Investigation of nanoscale topography and biomechanical tuning of PDMS substrates to enhance cardiomyocyte differentiation from human induced pluripotent stem cells

Abstract

PDMS (polydimethylsiloxane) is still the most widely used biomaterial for bioengineering studies, which can mimic the tissue stiffness and micro/nanostructure to improve the generation and investigation of human cardiomyocyte (iCM) differentiation from human induced pluripotent stem cells (hiPSCs). Hence, PDMS-based substrates modified to reflect biomechanical—stiffness-related—and biophysical—topography-related—properties, in combination with biochemical cues, can enhance the efficiency of in vitro iCM generation.

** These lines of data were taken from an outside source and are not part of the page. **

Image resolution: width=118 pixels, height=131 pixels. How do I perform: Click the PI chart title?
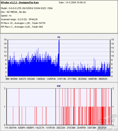point(59,37)
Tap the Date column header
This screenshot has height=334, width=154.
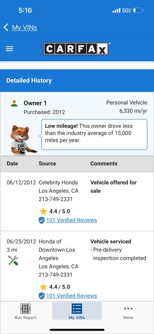[12, 164]
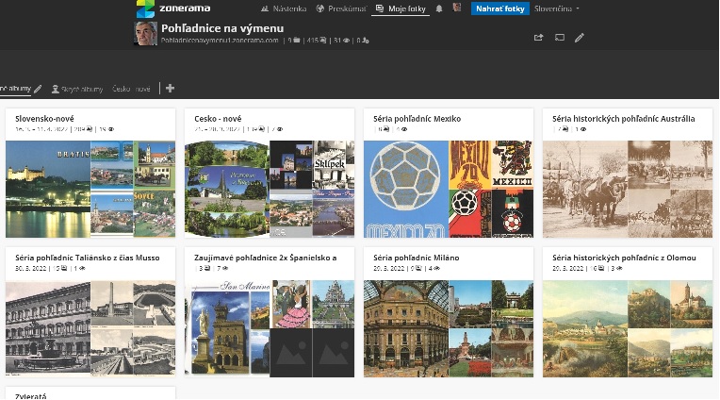Select the Moje fotky tab
This screenshot has width=720, height=400.
tap(400, 8)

In this study, human fetal cardiomyocytes (HFCMs) were isolated and their natural geometrical micro/nanotopography was imprinted on PDMS surfaces with different stiffnesses combined with tailored biochemical factors, and the impact of the three factors on the differentiation of hiPSC-derived CM (iCM) was evaluated. The results show that the combination of biophysical, biomechanical, and biochemical factors could improve the expression of iCM differentiation and maturation markers compared to biochemical factors alone. Based on these findings, which can be applied in organ-on-chip studies, by imitating the in vivo environment, cultured cells behave authentically, providing realistic platforms for studying biological systems and ensuring accurate, translatable results.